Back to School Books to Help You Bounce Back from the Summer Slump

With school right around the corner, there isn’t much time to beat the summer slump. But you can still impress your friends, classmates, and even teachers with interesting tidbits of knowledge—from facts about the life and adventures of explorer-scientist Alexander von Humboldt, to insight about the wonders of math, and even answers to everyday science questions that no one can seem to figure out. To prepare yourself for a new school year, check out our brainiest and most interesting books for back-to-school!
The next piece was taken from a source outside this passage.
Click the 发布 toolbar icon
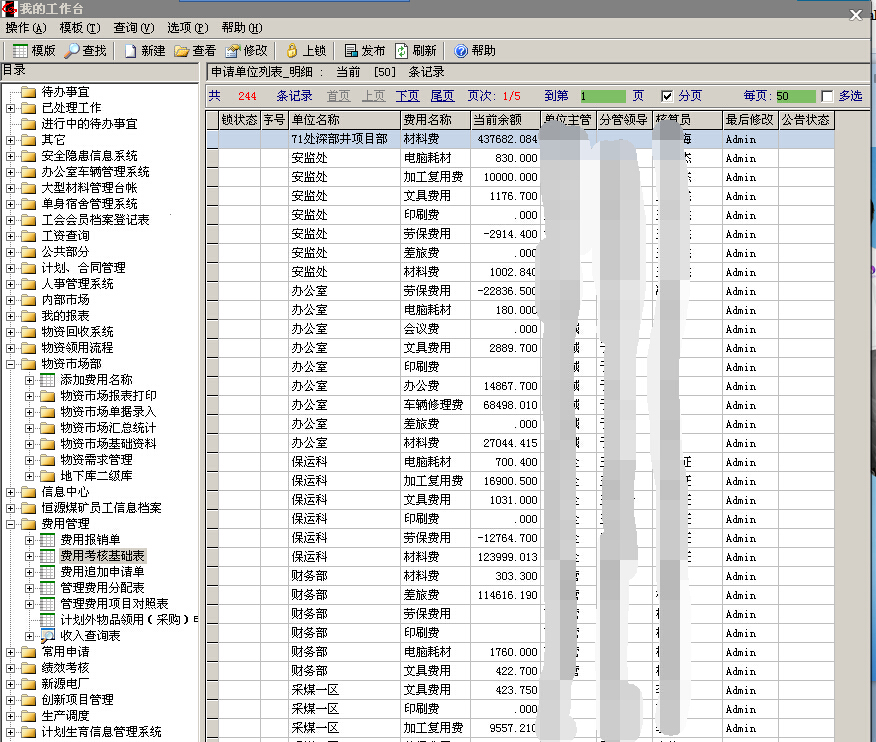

The Incredible yet True Adventures of Alexander von Humboldt: The Greatest Inventor-Naturalist-Scientist-Explorer Who Ever Lived by Volker Mehnert and Claudia Lieb

Before Darwin . . . before Lewis and Clark . . . there was Alexander von Humboldt.

Explorer.
Naturalist.
All-around genius.
Lost hero of science.

Alexander von Humboldt led one of the first major scientific expeditions into the South American rain forest and another into the wilds of Siberia.

In The Incredible yet True Adventures of Alexander von Humboldt, meet the young man who, defying his mother’s wishes, became a daring explorer-scientist—and follow along as he makes his amazing discoveries. See nature through the eyes of a great early scientist!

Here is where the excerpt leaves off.